Harper then set his sights on Plapp, with O’Brien sticking close by to protect his teammate. The leading group turned into four as Harper, O’Brien and Seb Berwick (Israel Start Up Nation) joined Plapp as they hit the climb for the third last time.
By the bell lap, it was Harper leading O’Brien with a 37–second gap on the chase group featuring Plapp, Meyer, Durbridge, Nick White (Team BridgeLane), Seb Berwick, and Bowden. The group became one on the final lap, and produced an enthralling game of cat and mouse over the final few kilometres, before a thrilling finish in front of the crowds lining the streets of Buninyong.
“Oh my god, I get to keep the (green and gold) jersey for another year, I can’t believe it!” said Meyer. “I pulled that off because of Luke Durbridge!”
“He is unbelievable, somehow, we just pulled off a miracle. I thought we were gone and buried; I have no idea how to explain that.
“That was a nail-biting race, somehow it panned out for us. We thought we were done, the team committed to me and I didn’t feel that good with four to go but somehow, we dug deep and pulled off the miracle.”

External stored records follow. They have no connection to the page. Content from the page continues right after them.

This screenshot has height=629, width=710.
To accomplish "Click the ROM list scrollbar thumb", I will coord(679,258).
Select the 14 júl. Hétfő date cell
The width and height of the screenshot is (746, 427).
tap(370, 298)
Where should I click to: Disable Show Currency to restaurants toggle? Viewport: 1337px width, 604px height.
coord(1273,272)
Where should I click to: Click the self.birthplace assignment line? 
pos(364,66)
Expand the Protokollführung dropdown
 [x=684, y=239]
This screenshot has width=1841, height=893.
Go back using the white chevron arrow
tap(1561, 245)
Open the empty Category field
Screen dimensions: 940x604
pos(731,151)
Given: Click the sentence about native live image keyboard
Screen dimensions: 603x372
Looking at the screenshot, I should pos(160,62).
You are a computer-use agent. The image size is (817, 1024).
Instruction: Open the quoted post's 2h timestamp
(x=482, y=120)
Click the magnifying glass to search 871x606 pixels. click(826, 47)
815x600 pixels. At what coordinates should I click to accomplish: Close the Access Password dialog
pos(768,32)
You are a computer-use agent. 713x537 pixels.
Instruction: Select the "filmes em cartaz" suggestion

Meyer is hoping to have more opportunities to wear the green and gold after COVID heavily impacted the racing calendar in 2020.
“Last year was such a highlight after I finally ticked this off the list,” Meyer said. “This was my thirteenth time in the seniors in the elites. I didn’t get to race in the green and gold as much as I would’ve liked last year so fingers crossed the pandemic goes away so I can get a few more races in.”
Meyer also paid tribute to his Australian Cycling Team track squadmates after the race.
“I need to retire soon before they get any better because they were unbelievable here,” he said. “I am hearing Welsford is off the front, then Plapp, then Kell.
“I’ve been training within the last month and I knew they had great form. You saw that at Santos Festival a couple of weeks ago. Today they fell short, but they’re going to be around for many years and I’m sure you’re going to see them on the podium say a few times.”
2019 team pursuit world champion O’Brien was pleased with his performance on one of road cycling’s biggest stages.
“I think the Australian Track riders get pigeonholed a little bit, but I think this week we really showed everyone that the track riders can perform on the road as well,” said O’Brien.
“I’m happy with the overall results of the weekend. I wanted to win, and I came here with the mindset of winning. So, it’s a bit bittersweet running second, but I’ll now use that to motivate me for the future.”
2016 Olympic mountain biker Scott Bowden, contesting his first race in twelve months after a year of injury and illness, was over the moon with bronze while riding as an individual without the support of teammates.
“It was super brutal out there, but I was pretty keen for a hard race given I was racing as an individual,” Bowden explained.
“I haven’t contested a bike race in over 12 months, so I just wanted to come over and give it a crack and in the end I’m glad I did.”